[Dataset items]
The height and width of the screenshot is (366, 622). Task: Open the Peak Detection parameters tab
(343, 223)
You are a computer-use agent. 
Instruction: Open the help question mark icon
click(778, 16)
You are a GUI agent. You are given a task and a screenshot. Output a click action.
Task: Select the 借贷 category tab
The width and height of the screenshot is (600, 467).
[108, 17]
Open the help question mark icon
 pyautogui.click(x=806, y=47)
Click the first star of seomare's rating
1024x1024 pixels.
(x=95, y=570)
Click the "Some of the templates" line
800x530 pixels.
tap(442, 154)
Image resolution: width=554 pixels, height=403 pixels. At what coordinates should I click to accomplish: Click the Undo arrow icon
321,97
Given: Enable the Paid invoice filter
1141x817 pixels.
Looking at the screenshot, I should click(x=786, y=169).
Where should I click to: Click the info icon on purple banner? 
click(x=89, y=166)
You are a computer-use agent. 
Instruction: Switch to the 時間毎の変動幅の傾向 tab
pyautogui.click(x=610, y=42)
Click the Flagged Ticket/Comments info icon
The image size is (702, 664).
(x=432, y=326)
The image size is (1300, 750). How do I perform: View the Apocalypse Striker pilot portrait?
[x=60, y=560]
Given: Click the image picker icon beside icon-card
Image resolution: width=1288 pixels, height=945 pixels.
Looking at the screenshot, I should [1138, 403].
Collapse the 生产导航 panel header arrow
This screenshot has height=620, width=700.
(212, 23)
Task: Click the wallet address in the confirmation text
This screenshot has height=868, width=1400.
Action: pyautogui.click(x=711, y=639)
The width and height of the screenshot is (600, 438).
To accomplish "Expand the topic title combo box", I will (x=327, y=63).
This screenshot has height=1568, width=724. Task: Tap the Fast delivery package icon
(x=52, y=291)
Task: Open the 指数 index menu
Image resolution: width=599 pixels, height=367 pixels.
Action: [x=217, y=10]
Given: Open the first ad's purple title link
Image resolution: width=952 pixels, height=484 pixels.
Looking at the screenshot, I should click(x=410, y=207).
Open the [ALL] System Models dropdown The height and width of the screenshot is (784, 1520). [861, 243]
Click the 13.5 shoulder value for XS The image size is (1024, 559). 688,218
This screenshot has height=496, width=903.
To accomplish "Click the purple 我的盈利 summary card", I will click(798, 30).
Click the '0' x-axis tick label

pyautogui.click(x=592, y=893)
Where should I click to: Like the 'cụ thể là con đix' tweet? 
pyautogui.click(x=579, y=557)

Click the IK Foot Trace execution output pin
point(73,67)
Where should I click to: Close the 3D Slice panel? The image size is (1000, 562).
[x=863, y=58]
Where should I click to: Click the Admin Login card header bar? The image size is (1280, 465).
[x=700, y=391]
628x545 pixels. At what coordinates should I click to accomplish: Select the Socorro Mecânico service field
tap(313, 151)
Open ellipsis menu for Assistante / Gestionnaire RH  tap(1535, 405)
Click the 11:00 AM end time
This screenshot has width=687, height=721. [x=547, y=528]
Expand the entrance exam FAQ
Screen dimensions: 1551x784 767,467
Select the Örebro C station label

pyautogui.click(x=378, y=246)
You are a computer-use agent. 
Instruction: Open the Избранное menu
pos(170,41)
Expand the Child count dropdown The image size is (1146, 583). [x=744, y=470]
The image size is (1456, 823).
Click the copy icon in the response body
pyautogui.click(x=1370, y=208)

» Task statement: Would you return all of the data exactly as given?

» Result of this exercise:
The height and width of the screenshot is (366, 622). Task: Open the Peak Detection parameters tab
(343, 223)
You are a computer-use agent. 
Instruction: Open the help question mark icon
click(778, 16)
You are a GUI agent. You are given a task and a screenshot. Output a click action.
Task: Select the 借贷 category tab
The width and height of the screenshot is (600, 467).
[108, 17]
Open the help question mark icon
 pyautogui.click(x=806, y=47)
Click the first star of seomare's rating
1024x1024 pixels.
(x=95, y=570)
Click the "Some of the templates" line
800x530 pixels.
tap(442, 154)
Image resolution: width=554 pixels, height=403 pixels. At what coordinates should I click to accomplish: Click the Undo arrow icon
321,97
Given: Enable the Paid invoice filter
1141x817 pixels.
Looking at the screenshot, I should click(x=786, y=169).
Where should I click to: Click the info icon on purple banner? 
click(x=89, y=166)
You are a computer-use agent. 
Instruction: Switch to the 時間毎の変動幅の傾向 tab
pyautogui.click(x=610, y=42)
Click the Flagged Ticket/Comments info icon
The image size is (702, 664).
(x=432, y=326)
The image size is (1300, 750). How do I perform: View the Apocalypse Striker pilot portrait?
[x=60, y=560]
Given: Click the image picker icon beside icon-card
Image resolution: width=1288 pixels, height=945 pixels.
Looking at the screenshot, I should [1138, 403].
Collapse the 生产导航 panel header arrow
This screenshot has height=620, width=700.
(212, 23)
Task: Click the wallet address in the confirmation text
This screenshot has height=868, width=1400.
Action: pyautogui.click(x=711, y=639)
The width and height of the screenshot is (600, 438).
To accomplish "Expand the topic title combo box", I will (x=327, y=63).
This screenshot has height=1568, width=724. Task: Tap the Fast delivery package icon
(x=52, y=291)
Task: Open the 指数 index menu
Image resolution: width=599 pixels, height=367 pixels.
Action: [x=217, y=10]
Given: Open the first ad's purple title link
Image resolution: width=952 pixels, height=484 pixels.
Looking at the screenshot, I should click(x=410, y=207).
Open the [ALL] System Models dropdown The height and width of the screenshot is (784, 1520). [861, 243]
Click the 13.5 shoulder value for XS The image size is (1024, 559). 688,218
This screenshot has height=496, width=903.
To accomplish "Click the purple 我的盈利 summary card", I will click(798, 30).
Click the '0' x-axis tick label

pyautogui.click(x=592, y=893)
Where should I click to: Like the 'cụ thể là con đix' tweet? 
pyautogui.click(x=579, y=557)

Click the IK Foot Trace execution output pin
point(73,67)
Where should I click to: Close the 3D Slice panel? The image size is (1000, 562).
[x=863, y=58]
Where should I click to: Click the Admin Login card header bar? The image size is (1280, 465).
[x=700, y=391]
628x545 pixels. At what coordinates should I click to accomplish: Select the Socorro Mecânico service field
tap(313, 151)
Open ellipsis menu for Assistante / Gestionnaire RH  tap(1535, 405)
Click the 11:00 AM end time
This screenshot has width=687, height=721. [x=547, y=528]
Expand the entrance exam FAQ
Screen dimensions: 1551x784 767,467
Select the Örebro C station label

pyautogui.click(x=378, y=246)
You are a computer-use agent. 
Instruction: Open the Избранное menu
pos(170,41)
Expand the Child count dropdown The image size is (1146, 583). [x=744, y=470]
The image size is (1456, 823).
Click the copy icon in the response body
pyautogui.click(x=1370, y=208)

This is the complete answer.